In a message dated 12/17/97 11:11:45 AM, TLG.van.der.Linden@tip.nl wrote:

>Kelly wrote:
>
>>>But is designing for a doubling of lifetime impossible in the next few
>>>decades?
>>>In what way can current Eartly goods be compared to the equipment we need.
>>>Are there any goods of which lifetime doesn't depend on costeffectiveness?
>>>(Ie. Are there manufacturers for whom it pays to design a 3 times more
>>>expensive product but with a 2 times longer lifetime?)
>>
>>Impossible?  In some cases yes, in others no.  Certainly many things could
be
>>designed more resilantly, but the military has pushed that pretty hard
already
>>in a lot of areas.
>
>What areas and why would they do that? What if a 2 times longer life means a
>3 times higher price? From an economical view, the latter would likely make
>little sense, so I wonder if the military did research in that direction.

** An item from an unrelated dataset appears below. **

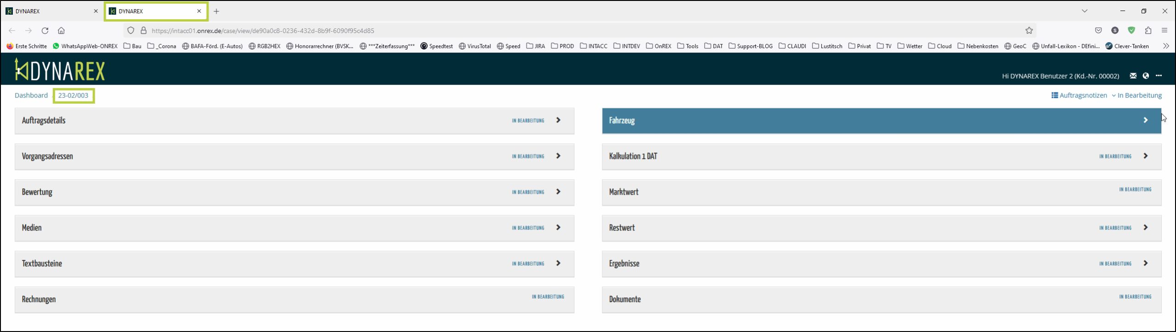
Task: Open Firefox hamburger application menu
Action: click(1164, 31)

The Mercedes Benz economics.  Military systems do get that kind of treatment
since they HAVE to work, and will be used in the worst situations.  NASA and
space systems get that treatment sometimes too.  But to a degree it is always
assumed you can fix things in a decade or four, and you usually throw things
away, even if working fine, after a half century or so.

Some things are easy to make more long lived.  Heavier structures, thicker
tubing, better filtration on working fluids, etc will obvioiusly compensate
for a lot of things, if you can afford the weight.  Circutry, and IC chips are
a bigger problem, especially if you don't want to dramatically decrease their
abilities.  Etc..


>>All in all, I'ld expect we could improve a lot of stuff, and have assumed
that
>>for the 40 year life expectence assuption.  Geting even that far is iffy,
>>beyond seems really unlikely.
>
>
>>>While an engine may be more robust than "micro systems", it also has to
cope
>>>with orders of magnitude more stresses. Won't these stresses speed up metal
>>>fatigue beyond proportion?
>>
>>To a degree, but the drive is only run a few months, rather then decades,
and
>>has to be rated for full operation for those months under any condition.  So
>>it would need a lot of reserve toughness built in.
>
>Reserve toughness? So one can build in more than enough reserve (double?)
>toughness for engines, but not for micro objects that have much less
stress...
>This argument doesn't fully convince me.

The engines stress would be simple structural and thermal loads.  So you can
compensate with tougher structures.  Because of their scale the kind of
corosion or microdamage that would criple a micro object, would be phisically
to small to effect the performance of a macro object.  Think of a pit of
corrosion the size of a pencil point on the surface of a sheet of metal as
think as table top.  Now think if the same corrosion on the srface of a IC
chip, or a junction of an printed circut board.  The very scale of the systems
make one vulnerable, the other indifferent, to the same damage.